How Merck Lost $2.3B in the Bermuda Triangle

Last Updated Nov 17, 2009 12:20 PM EST

Merck (MRK) must pay $2.3 billion in tax following a dispute with the IRS over cash the company parked in the Caribbean. If you read the IRS statement, you'll be left baffled as to what this was about. The IRS said:
Among the significant issues resolved were three issues that resulted from Merck's use of minority equity interest financing transactions. The execution of these agreements should facilitate the ability of the IRS and the taxpayer to move forward and effectively address tax issues arising in subsequent examination years.
Luckily, between a report in the Wall Street Journal and one on MarketWatch, we can piece together in plain English how Merck got into trouble. One irony to emerge: Merck appears to have been doing something very similar to Schering-Plough, its merger partner, which recently lost a $437 million tax case in New Jersey (after arguing that it was innocent because its documents were in Dutch!). Both companies were using foreign units to hide cash from U.S. tax authorities.
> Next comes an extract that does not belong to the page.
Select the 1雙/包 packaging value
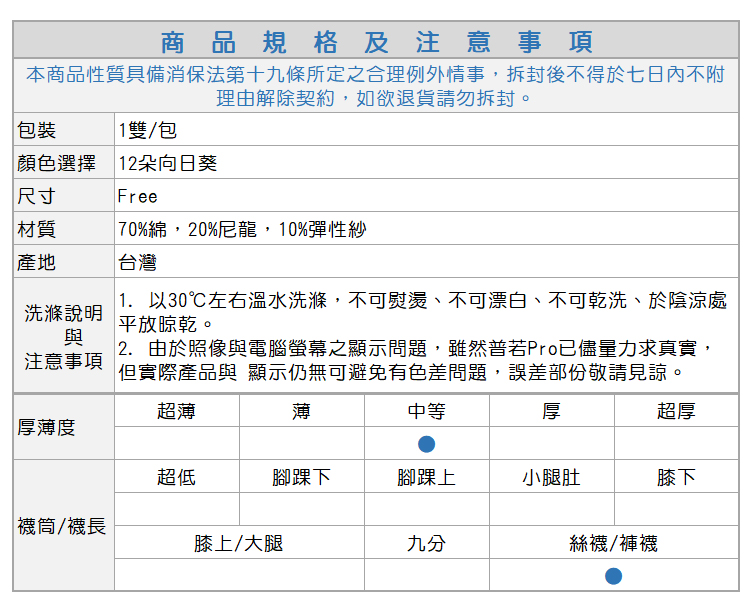The height and width of the screenshot is (614, 750). point(147,130)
Merck set up a unit in Bermuda and then transferred patents for Zocor and Mevacor to the Bermuda unit. Merck then paid the Bermuda unit to license the drugs back, thus funneling cash out of the U.S. and into what the WSJ called a "Bermuda triangle between different tax jurisdictions."

Schering was nabbed doing something similar in September. It parked a mountain of cash in Ireland to avoid tax, and then pretended it wasn't using it (when it was) in order to avoid paying tax.

Merck previously booked the hit and doesn't expect to have to restate its 2007 earnings, the affected year, according to MarketWatch. Also of note:

Merck still hasn't completely gotten past its tax problems. It is in a separate tax dispute with Canadian authorities who are seeking about $1.76 billion in additional taxes and interest from Merck for years dating to 1998.
The IRS was initially seeking $3.8 billion from Merck in unpaid tax:
Merck didn't immediately explain why the settlement amount of $2.3 billion was nearly 40% less than the amount it previously said the IRS was seeking. The company did say in its press release the pact "was reached as a result of the cooperation and reasonableness of the IRS and the company," indicating the amount was negotiated.
That's right: This $2.3 billion settlement isn't a hit for Merck, it's more like a $1.8 billion savings!

Next up: On page 60 of its recent 10-Q filing with the SEC, Pfizer (PFE) said its 2006, 2007 and 2008 tax years were being audited by the IRS, and that the company was appealing audits from 2002 through 2005. Audits in foreign jurisdictions are too numerous to mention here. I wonder what they'll find?